1. Field of the Invention

The present invention relates to the field of Web services and more particularly to the field of differentiated service processing in an on-demand environment.

2. Description of the Related Art

Web services represent the leading edge of distributed computing and are viewed as the foundation for developing a truly universal model for supporting the rapid development of component-based applications over the World Wide Web. Web services are known in the art to include a stack of emerging standards that describe a service-oriented, component-based application architecture. Specifically, Web services are loosely coupled, reusable software components that semantically encapsulate discrete functionality and are distributed and programmatically accessible over standard Internet protocols.

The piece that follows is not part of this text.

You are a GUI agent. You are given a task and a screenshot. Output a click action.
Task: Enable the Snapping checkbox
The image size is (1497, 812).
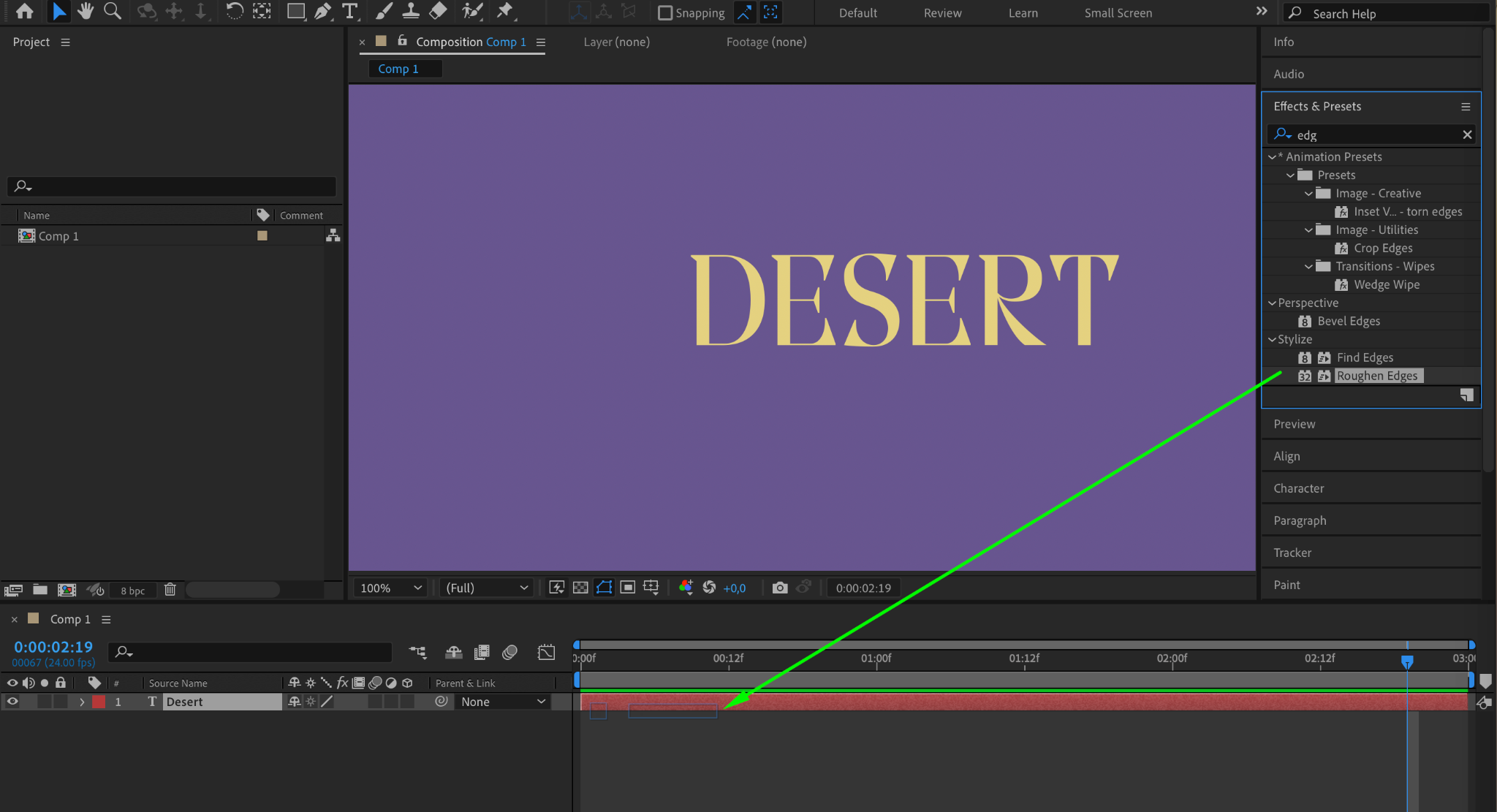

Conceptually, Web services represent a model in which discrete tasks within processes are distributed widely throughout a value net. Notably, many industry experts consider the service-oriented Web services initiative to be the next evolutionary phase of the Internet. Typically, Web services can be defined by an interface such as the Web services definition language (WSDL), and can be implemented according to the interface, though the implementation details matter little so long as the implementation conforms to the Web services interface. Once a Web service has been implemented according to a corresponding interface, the implementation can be registered with a Web services registry, such as Universal Description, Discover and Integration (UDDI), as is well known in the art. Upon registration, the Web service can be accessed by a service requester through the use of any supporting messaging protocol, including for example, the simple object access protocol (SOAP).

The vast majority of Web services process service requests indiscriminately. That is, regardless of the identity of the requestor or the type of request, each service request can be processed with equal priority. Given the exponential increase in network traffic across the Internet and the contemporary widespread deployment of Web services, however, more recently deployed Web services have begun to provide varying levels of responsiveness based upon what has been referred to as a “policy based service differentiation model”.

In a policy based service differentiation model, computing services, including Web services, can offer many levels of service where different requests for different services which originate from different requesters receive different levels of treatment depending upon administratively defined policies. In that regard, a service level agreement (SLA) can specify a guaranteed level of responsiveness associated with particular content or services irrespective of any particular requester. The recent “WS-Agreement” standards proposal elevates differentiated services for Web services well beyond the basic SLA.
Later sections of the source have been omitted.